For asynchronous mode, a number of standard exchange rates have been adopted: 50, 75, 110, 150, 300, 600, 1200, 2400, 4800, 9600, 19200, 38400, 57600 and 115200 bps. Sometimes "baud" (baud) is used instead of the unit of measure "bps", but this is incorrect when considering binary transmitted signals. In bauds, it is customary to measure the frequency of line state changes, and with a non-binary coding method (widely used in modern modems), the bit rate (bps) and signal changes (baud) in the communication channel can differ several times. The number of data bits can be 5, 6, 7 or 8 (5- and 6-bit formats are not widely used). The number of stop bits can be 1, 1,5 or 2 ("one and a half bits" means only the duration of the stop interval). Data flow control To control the flow of data (Flow Control), two protocol options can be used - hardware and software. Flow control is sometimes confused with handshaking. Handshaking involves sending a notification that an element has been received, while flow control involves sending a notification about the possibility or impossibility of receiving data later. Flow control is often based on a handshaking mechanism. The hardware flow control protocol RTS/CTS (hardware flow control) uses the CTS signal, which allows you to stop the transfer of data if the receiver is not ready to receive them (Fig. 8). The transmitter "releases" the next byte only when the CTS line is on. A byte that has already begun to be transmitted cannot be delayed by the CTS signal (this guarantees the integrity of the message). The hardware protocol provides the fastest response of the transmitter to the state of the receiver. Chips of asynchronous transceivers have at least two registers in the receiving part - shift, for receiving the next message, and storage, from which the received byte is read. This allows you to implement an exchange using a hardware protocol without data loss.

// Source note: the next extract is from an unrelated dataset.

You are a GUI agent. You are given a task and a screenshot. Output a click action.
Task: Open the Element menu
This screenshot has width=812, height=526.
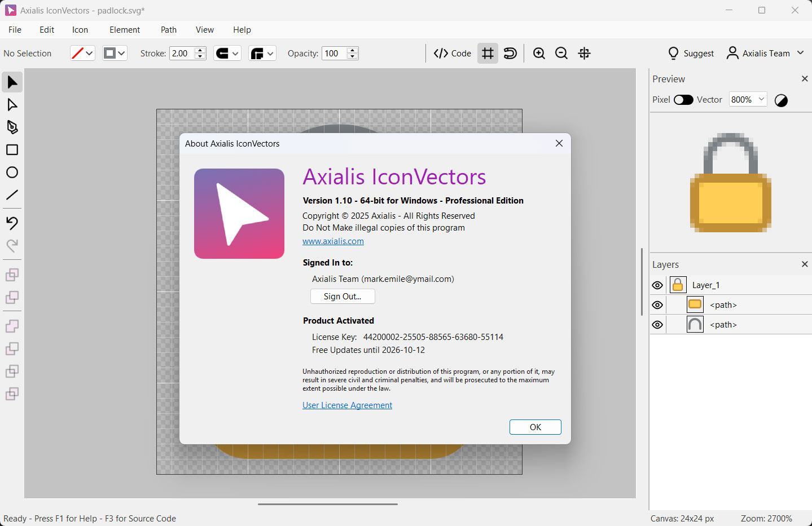[125, 30]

The hardware protocol is convenient to use when connecting printers and plotters, if they support it. When connecting two computers directly (without modems), the hardware protocol requires a cross-connection of the RTS - CTS lines. With a direct connection, the transmitting terminal must be provided with the "on" state on the CTS line (by connecting its own RTS - CTS lines), otherwise the transmitter will be "silent". The 8250/16450/16550 transceivers used in the IBM PC do not process the CTS signal in hardware, but only show its state in the MSR register. The implementation of the RTS/CTS protocol is assigned to the BIOS Int 14h driver, and it is not entirely correct to call it "hardware". If the program using the COM port interacts with the UART at the register level (and not through the BIOS), then it handles the processing of the CTS signal to support this protocol itself. A number of communication programs allow you to ignore the CTS signal (unless a modem is used), and they do not need to connect the CTS input to the output of even their own RTS signal. However, there are other transceivers (for example, 8251) in which the CTS signal is processed by hardware. For them, as well as for "honest" programs, the use of the CTS signal on connectors (and even on cables) is mandatory. The XON/XOFF flow control software protocol assumes the presence of a bidirectional data channel. The protocol works as follows: if the device that receives data detects reasons why it can no longer receive it, it sends the XOFF (13h) byte character over the reverse serial channel. The opposite device, having received this character, suspends transmission. When the receiving device becomes ready to receive data again, it sends an XON character (11h), upon receipt of which the opposite device resumes transmission. The response time of the transmitter to a change in the state of the receiver, compared to the hardware protocol, increases by at least the time of transmitting a character (XON or XOFF) plus the response time of the transmitter program to receiving a character (Fig. 9). It follows from this that lossless data can only be received by a receiver that has an additional received data buffer and signals unavailability in advance (having free space in the buffer).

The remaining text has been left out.